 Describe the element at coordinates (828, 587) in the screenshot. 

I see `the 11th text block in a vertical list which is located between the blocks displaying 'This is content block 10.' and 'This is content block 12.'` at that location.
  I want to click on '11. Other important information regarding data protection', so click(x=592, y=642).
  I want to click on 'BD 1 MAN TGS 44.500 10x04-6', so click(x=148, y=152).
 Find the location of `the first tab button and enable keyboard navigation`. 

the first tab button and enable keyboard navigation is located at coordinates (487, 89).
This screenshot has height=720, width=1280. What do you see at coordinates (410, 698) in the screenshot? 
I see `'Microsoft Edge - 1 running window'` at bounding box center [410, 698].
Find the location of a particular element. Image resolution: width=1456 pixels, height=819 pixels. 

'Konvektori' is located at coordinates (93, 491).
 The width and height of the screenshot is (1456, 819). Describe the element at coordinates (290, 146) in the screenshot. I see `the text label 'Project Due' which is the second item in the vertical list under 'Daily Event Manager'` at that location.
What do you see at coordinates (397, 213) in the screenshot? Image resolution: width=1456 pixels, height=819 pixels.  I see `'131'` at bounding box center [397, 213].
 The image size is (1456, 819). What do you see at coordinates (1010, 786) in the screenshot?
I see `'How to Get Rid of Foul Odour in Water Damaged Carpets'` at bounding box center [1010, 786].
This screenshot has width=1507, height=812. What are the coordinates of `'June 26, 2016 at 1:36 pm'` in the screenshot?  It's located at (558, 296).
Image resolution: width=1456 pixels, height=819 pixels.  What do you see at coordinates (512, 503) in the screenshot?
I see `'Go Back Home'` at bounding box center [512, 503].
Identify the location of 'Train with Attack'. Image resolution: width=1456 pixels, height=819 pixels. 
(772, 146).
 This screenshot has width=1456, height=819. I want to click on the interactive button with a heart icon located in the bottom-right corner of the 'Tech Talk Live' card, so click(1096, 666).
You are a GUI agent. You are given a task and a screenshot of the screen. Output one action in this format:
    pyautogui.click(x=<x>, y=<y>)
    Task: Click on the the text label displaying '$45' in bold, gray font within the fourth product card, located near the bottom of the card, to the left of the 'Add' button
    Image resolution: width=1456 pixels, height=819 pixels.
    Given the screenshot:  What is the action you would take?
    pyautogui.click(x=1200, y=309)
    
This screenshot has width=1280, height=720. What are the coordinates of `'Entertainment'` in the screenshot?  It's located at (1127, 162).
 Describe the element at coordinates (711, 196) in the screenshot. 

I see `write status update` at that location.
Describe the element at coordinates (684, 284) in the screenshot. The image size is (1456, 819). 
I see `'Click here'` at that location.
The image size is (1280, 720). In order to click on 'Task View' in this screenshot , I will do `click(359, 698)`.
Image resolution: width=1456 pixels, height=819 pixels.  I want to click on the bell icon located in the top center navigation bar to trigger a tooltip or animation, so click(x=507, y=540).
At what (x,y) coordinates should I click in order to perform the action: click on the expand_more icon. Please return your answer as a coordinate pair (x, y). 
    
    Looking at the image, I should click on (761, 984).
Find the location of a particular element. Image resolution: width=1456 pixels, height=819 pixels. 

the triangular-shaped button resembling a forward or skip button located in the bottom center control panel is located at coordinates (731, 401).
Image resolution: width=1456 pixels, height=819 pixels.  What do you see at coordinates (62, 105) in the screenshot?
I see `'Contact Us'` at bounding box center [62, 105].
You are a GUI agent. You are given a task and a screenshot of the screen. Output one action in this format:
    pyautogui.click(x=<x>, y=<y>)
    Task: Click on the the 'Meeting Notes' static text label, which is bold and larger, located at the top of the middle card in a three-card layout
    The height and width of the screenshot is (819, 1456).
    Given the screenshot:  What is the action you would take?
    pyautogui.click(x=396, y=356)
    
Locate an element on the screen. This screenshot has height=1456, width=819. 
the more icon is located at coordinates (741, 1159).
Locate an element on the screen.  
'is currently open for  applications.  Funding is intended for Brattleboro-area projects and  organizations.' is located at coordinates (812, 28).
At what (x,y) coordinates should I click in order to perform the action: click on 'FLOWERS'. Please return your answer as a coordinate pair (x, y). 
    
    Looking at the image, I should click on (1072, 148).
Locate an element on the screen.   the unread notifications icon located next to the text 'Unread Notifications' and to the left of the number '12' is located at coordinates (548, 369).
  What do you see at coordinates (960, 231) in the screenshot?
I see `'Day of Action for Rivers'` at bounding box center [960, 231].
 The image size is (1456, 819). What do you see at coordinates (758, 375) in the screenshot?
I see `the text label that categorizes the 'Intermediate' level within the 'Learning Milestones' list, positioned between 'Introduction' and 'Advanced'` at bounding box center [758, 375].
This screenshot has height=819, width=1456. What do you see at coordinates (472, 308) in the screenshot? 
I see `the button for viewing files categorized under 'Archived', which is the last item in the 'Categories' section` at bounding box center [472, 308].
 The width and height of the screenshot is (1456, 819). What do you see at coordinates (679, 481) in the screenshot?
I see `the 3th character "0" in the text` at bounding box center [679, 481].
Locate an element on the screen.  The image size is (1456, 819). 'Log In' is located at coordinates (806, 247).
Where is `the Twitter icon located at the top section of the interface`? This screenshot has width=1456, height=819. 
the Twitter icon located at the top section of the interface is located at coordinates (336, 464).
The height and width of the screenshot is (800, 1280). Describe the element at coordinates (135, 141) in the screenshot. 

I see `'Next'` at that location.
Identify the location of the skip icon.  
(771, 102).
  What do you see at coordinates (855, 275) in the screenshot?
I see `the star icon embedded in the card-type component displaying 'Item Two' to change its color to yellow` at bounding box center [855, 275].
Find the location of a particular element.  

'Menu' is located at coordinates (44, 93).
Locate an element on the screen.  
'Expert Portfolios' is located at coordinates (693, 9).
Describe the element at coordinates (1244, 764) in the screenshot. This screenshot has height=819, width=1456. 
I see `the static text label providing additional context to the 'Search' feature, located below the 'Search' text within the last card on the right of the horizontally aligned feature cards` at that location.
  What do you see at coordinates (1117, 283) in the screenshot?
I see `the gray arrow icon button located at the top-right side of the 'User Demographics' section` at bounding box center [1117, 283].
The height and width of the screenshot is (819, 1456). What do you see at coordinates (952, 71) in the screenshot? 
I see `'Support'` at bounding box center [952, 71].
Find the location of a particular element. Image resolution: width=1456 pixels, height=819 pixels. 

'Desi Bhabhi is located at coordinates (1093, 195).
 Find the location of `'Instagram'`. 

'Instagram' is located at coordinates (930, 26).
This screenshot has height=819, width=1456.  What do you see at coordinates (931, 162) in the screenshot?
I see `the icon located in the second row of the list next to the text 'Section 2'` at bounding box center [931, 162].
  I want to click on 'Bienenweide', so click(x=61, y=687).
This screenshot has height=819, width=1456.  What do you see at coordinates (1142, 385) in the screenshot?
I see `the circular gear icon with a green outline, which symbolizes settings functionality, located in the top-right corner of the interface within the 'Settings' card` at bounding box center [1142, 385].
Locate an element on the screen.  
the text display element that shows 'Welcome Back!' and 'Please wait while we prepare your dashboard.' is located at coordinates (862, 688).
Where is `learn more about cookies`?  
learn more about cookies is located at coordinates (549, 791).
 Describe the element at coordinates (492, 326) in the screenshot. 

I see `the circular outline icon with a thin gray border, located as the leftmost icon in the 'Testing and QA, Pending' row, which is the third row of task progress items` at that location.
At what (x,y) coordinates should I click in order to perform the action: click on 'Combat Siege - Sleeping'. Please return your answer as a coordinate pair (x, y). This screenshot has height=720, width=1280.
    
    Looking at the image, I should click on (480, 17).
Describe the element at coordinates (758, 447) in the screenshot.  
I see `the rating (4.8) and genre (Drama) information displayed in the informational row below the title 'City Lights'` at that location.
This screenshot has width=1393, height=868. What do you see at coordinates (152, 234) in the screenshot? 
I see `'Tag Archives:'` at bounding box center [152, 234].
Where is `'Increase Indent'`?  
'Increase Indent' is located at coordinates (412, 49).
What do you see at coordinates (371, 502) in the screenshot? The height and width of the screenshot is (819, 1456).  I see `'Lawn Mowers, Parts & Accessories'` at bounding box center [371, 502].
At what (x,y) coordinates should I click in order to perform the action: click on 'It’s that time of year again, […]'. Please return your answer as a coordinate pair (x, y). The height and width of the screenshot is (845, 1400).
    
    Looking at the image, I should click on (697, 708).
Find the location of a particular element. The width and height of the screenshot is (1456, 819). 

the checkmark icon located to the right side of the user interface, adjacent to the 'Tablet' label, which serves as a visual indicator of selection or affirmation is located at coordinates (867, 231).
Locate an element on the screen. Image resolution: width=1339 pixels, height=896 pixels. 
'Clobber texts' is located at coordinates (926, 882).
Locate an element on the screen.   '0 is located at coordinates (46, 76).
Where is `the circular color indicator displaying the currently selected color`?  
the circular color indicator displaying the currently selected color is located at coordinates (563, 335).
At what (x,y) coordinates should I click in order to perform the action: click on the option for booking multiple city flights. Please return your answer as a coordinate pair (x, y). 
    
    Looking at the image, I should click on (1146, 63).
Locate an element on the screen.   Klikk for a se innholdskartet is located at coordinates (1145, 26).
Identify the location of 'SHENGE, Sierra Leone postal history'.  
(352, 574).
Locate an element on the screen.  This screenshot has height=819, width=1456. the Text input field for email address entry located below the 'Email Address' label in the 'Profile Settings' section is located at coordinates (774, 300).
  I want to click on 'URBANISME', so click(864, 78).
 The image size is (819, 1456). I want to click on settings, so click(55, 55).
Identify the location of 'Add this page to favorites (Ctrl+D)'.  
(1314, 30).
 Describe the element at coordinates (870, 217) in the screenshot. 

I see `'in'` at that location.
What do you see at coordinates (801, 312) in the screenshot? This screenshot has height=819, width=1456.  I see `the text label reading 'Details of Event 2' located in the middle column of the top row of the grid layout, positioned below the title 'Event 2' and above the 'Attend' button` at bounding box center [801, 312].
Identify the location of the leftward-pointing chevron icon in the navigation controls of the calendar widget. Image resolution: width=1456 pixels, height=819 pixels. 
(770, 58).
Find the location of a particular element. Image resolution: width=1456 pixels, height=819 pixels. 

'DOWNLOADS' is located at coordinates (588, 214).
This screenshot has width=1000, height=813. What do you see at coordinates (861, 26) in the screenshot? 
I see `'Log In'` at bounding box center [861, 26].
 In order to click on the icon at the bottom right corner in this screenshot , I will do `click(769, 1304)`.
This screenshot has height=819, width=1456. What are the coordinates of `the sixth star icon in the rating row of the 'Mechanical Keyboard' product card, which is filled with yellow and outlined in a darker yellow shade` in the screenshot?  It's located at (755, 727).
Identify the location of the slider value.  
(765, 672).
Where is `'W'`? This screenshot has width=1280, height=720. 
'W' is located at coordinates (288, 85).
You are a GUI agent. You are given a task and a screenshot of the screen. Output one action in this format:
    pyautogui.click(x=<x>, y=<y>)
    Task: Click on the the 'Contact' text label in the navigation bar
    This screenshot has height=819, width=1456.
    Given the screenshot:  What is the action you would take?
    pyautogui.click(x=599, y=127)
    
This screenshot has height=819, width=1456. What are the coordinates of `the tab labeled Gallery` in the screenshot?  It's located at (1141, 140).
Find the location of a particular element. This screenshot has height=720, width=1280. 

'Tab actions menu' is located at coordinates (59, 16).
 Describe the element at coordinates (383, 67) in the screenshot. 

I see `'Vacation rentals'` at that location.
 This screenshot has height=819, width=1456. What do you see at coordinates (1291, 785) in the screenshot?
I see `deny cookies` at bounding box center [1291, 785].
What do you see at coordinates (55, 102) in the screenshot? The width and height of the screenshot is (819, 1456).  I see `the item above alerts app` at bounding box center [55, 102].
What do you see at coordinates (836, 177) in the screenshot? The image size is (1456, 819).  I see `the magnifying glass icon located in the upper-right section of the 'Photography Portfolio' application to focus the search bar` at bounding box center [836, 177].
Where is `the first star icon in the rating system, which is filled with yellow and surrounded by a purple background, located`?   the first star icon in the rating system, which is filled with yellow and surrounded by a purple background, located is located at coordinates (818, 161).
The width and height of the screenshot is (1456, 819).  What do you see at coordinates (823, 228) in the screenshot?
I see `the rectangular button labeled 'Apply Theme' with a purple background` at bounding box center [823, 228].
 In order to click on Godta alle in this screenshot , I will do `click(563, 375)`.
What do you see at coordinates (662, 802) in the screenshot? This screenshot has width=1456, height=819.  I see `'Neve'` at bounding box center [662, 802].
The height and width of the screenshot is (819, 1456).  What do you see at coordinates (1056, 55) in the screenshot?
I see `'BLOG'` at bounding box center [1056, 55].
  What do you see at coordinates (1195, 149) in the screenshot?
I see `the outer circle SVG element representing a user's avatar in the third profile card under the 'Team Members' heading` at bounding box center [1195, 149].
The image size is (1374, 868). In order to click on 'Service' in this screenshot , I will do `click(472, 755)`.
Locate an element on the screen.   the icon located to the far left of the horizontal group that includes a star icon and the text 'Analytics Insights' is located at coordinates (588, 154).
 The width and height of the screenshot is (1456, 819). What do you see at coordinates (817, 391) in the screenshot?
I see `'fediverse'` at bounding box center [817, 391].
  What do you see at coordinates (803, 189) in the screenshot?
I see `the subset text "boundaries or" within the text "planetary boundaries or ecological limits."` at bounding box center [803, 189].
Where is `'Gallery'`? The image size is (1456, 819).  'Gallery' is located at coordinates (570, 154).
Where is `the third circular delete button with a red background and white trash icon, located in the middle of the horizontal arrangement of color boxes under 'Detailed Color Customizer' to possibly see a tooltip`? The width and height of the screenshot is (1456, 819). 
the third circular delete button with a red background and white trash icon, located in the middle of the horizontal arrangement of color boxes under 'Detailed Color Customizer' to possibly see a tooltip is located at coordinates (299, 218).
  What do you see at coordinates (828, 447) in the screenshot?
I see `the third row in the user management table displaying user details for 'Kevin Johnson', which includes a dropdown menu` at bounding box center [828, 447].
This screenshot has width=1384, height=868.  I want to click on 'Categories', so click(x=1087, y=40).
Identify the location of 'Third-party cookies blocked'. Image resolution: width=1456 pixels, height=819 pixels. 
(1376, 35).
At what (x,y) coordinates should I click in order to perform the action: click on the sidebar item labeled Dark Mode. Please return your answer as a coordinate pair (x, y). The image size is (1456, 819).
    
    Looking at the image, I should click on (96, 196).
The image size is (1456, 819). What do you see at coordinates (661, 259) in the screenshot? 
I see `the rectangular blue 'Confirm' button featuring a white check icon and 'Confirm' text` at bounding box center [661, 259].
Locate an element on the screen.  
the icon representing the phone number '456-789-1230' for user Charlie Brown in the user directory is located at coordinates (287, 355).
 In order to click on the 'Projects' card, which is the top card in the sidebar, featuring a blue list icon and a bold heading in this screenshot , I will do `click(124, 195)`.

## Task instructions
Reproduce the data verbatim from its first line through the line containing "This screenshot has width=1507, height=812.", inclusive.

## The result
 Describe the element at coordinates (828, 587) in the screenshot. 

I see `the 11th text block in a vertical list which is located between the blocks displaying 'This is content block 10.' and 'This is content block 12.'` at that location.
  I want to click on '11. Other important information regarding data protection', so click(x=592, y=642).
  I want to click on 'BD 1 MAN TGS 44.500 10x04-6', so click(x=148, y=152).
 Find the location of `the first tab button and enable keyboard navigation`. 

the first tab button and enable keyboard navigation is located at coordinates (487, 89).
This screenshot has height=720, width=1280. What do you see at coordinates (410, 698) in the screenshot? 
I see `'Microsoft Edge - 1 running window'` at bounding box center [410, 698].
Find the location of a particular element. Image resolution: width=1456 pixels, height=819 pixels. 

'Konvektori' is located at coordinates (93, 491).
 The width and height of the screenshot is (1456, 819). Describe the element at coordinates (290, 146) in the screenshot. I see `the text label 'Project Due' which is the second item in the vertical list under 'Daily Event Manager'` at that location.
What do you see at coordinates (397, 213) in the screenshot? Image resolution: width=1456 pixels, height=819 pixels.  I see `'131'` at bounding box center [397, 213].
 The image size is (1456, 819). What do you see at coordinates (1010, 786) in the screenshot?
I see `'How to Get Rid of Foul Odour in Water Damaged Carpets'` at bounding box center [1010, 786].
This screenshot has width=1507, height=812. What are the coordinates of `'June 26, 2016 at 1:36 pm'` in the screenshot?  It's located at (558, 296).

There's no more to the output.